◆ Dataset excerpts ◆
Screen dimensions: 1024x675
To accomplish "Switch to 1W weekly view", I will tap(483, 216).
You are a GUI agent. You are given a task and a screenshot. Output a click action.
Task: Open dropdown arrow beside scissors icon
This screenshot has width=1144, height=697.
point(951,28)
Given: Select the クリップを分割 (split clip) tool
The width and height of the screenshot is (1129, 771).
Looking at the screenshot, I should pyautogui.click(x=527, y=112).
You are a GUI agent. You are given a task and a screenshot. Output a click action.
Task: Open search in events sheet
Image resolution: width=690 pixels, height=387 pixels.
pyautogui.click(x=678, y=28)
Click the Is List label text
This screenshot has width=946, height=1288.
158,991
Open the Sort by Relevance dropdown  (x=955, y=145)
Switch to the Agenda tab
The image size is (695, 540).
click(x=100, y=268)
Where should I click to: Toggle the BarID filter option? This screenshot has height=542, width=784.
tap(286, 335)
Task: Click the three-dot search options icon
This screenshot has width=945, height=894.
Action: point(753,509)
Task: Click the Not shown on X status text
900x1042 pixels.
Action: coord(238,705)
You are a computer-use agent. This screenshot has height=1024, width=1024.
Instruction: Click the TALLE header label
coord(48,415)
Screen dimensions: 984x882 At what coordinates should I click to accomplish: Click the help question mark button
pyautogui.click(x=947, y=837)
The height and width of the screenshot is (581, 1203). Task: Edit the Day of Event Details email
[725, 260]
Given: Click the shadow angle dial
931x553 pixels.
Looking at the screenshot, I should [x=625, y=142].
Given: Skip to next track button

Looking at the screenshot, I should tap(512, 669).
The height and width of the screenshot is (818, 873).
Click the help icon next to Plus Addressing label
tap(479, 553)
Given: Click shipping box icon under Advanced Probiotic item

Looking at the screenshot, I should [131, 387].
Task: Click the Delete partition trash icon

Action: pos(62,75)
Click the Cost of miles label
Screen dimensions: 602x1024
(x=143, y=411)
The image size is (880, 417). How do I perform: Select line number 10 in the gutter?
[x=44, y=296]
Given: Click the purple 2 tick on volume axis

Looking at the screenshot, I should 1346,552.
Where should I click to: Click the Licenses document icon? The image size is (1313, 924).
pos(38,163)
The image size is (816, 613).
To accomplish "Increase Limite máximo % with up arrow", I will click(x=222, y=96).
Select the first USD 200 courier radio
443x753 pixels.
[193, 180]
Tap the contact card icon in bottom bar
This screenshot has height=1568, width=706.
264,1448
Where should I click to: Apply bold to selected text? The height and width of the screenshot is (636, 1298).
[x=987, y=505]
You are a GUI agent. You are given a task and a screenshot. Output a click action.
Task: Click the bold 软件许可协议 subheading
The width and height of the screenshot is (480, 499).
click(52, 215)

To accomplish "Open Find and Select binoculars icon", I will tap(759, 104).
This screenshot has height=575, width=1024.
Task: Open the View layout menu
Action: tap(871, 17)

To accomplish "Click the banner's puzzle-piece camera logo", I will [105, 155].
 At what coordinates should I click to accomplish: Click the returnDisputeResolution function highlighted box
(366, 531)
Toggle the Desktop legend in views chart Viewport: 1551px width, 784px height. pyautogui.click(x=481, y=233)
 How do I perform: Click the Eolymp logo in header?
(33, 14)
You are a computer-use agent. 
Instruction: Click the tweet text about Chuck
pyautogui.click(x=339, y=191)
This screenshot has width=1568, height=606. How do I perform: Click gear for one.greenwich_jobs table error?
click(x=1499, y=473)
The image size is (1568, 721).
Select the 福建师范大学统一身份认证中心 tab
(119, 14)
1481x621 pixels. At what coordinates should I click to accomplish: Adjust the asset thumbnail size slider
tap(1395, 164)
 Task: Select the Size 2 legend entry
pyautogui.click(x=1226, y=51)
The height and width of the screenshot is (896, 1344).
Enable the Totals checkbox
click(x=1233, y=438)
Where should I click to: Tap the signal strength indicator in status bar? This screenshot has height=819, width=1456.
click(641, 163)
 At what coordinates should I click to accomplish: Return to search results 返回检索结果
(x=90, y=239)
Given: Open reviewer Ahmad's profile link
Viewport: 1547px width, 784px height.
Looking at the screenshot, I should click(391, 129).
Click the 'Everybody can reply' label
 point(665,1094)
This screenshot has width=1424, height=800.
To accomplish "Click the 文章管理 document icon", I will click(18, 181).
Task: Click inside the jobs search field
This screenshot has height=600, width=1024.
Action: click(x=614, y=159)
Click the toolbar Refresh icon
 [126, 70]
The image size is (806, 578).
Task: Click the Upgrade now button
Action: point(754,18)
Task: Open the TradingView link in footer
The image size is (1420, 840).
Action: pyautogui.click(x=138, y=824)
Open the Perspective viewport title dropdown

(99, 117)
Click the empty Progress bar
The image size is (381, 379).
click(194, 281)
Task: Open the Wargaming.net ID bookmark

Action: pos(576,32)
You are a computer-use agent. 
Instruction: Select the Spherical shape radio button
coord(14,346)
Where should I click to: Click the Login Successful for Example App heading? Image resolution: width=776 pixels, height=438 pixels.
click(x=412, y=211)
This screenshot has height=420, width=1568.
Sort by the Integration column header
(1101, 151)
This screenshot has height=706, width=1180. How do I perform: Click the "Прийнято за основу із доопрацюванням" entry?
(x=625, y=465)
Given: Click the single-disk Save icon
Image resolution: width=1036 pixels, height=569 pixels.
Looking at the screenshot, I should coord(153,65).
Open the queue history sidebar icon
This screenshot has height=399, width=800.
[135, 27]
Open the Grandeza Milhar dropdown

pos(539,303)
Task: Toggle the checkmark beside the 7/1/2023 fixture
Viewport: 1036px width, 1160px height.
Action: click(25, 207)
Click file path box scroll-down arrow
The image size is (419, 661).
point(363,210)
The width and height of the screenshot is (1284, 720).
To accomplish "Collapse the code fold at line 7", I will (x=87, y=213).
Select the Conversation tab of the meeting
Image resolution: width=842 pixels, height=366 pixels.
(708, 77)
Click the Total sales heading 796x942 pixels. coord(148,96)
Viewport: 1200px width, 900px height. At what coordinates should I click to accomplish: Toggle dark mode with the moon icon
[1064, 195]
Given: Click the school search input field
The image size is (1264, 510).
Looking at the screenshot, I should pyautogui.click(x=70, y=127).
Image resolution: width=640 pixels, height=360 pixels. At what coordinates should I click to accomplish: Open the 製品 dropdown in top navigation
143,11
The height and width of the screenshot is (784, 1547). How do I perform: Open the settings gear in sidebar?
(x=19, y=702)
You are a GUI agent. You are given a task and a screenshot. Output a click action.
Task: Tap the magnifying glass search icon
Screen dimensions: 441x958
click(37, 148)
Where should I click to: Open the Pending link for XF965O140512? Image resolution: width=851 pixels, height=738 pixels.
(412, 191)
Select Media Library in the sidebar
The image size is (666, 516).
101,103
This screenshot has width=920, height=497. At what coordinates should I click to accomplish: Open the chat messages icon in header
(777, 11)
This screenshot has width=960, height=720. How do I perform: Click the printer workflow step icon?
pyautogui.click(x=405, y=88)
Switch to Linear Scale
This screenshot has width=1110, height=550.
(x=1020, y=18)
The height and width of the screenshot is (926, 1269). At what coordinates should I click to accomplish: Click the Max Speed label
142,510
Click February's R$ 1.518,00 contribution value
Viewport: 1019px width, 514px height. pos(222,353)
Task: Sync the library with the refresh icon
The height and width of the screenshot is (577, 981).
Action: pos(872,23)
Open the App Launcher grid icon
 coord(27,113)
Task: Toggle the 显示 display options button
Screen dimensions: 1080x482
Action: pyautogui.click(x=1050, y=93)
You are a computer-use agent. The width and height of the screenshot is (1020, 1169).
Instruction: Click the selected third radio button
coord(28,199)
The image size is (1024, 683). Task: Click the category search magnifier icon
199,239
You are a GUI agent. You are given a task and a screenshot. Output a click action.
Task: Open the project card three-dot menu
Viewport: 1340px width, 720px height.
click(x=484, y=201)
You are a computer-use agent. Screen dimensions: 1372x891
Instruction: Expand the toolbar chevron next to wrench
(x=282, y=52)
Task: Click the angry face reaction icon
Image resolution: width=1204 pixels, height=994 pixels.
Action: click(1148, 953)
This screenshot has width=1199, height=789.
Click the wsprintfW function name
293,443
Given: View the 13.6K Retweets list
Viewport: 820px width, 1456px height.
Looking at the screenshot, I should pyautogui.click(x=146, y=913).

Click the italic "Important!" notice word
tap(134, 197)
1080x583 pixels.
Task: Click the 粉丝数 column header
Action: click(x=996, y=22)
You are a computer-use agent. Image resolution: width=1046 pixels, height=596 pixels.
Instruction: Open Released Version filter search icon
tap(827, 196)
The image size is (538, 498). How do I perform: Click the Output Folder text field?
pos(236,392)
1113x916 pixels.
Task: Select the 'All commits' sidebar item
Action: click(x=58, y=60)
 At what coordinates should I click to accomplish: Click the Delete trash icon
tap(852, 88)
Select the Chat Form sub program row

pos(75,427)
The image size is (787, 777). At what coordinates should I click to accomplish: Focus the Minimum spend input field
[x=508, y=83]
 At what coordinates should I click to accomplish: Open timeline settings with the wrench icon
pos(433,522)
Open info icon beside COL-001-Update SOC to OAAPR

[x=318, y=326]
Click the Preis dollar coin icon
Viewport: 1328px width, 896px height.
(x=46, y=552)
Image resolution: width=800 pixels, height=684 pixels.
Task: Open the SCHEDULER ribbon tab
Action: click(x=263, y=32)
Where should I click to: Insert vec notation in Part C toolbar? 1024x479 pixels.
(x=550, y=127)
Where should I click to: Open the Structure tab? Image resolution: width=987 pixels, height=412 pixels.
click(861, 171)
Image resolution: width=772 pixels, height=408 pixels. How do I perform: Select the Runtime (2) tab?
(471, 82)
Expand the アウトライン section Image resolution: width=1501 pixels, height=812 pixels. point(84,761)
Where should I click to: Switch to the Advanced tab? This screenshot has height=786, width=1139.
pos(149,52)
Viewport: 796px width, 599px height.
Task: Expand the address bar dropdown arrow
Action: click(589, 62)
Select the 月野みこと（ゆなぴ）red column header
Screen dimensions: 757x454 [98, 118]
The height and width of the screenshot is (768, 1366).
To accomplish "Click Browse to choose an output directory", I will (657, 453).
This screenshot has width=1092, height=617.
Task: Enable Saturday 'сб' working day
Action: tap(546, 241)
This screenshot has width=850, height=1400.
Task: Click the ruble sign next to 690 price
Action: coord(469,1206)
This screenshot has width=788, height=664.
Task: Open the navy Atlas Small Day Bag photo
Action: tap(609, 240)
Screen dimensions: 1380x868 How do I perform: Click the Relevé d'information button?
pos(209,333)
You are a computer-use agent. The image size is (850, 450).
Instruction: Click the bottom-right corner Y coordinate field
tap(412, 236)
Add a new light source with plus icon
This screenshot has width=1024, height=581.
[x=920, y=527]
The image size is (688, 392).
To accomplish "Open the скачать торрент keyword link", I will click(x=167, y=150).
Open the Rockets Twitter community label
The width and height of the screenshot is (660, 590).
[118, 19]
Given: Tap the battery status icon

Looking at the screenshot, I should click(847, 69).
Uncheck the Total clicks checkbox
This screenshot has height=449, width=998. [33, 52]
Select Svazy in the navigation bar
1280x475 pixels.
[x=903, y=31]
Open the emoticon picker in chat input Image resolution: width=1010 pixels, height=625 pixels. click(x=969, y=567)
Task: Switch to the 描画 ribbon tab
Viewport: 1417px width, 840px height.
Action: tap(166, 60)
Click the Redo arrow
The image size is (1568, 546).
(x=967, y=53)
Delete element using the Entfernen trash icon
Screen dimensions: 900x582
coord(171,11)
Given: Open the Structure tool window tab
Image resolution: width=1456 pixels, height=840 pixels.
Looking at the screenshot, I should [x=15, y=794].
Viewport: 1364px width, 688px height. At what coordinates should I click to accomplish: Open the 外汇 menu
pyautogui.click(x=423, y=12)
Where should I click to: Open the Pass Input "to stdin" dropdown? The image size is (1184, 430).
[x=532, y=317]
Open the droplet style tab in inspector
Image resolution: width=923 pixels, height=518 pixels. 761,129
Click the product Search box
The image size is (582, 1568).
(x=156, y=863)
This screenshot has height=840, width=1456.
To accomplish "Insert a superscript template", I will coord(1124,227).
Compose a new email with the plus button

◆ Activity ◆
What you give back should be exactly the lines of the data above from the line with "Switch to Linear Scale" through the line with "Task: Toggle the 显示 display options button", both of those included, and nothing more.

◆ Response to this exercise ◆
Switch to Linear Scale
This screenshot has width=1110, height=550.
(x=1020, y=18)
The height and width of the screenshot is (926, 1269). At what coordinates should I click to accomplish: Click the Max Speed label
142,510
Click February's R$ 1.518,00 contribution value
Viewport: 1019px width, 514px height. pos(222,353)
Task: Sync the library with the refresh icon
The height and width of the screenshot is (577, 981).
Action: pos(872,23)
Open the App Launcher grid icon
 coord(27,113)
Task: Toggle the 显示 display options button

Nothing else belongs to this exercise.